§ Exercise requirements:
Transcribe the stretch from the line containing "You are a computer-use" through the line containing "Instruction: Switch to the เกี่ยวกับ tab", reproducing each line without any change.

§ The data:

(begin)

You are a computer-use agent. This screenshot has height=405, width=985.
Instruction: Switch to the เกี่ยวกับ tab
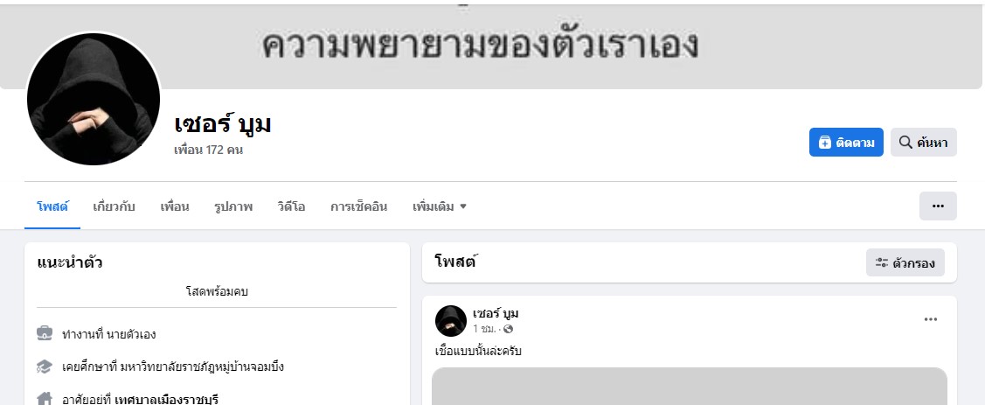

(end)
(begin)

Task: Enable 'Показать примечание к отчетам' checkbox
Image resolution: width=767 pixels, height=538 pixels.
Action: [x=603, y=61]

(end)

§ Complete answer:
You are a computer-use agent. This screenshot has height=405, width=985.
Instruction: Switch to the เกี่ยวกับ tab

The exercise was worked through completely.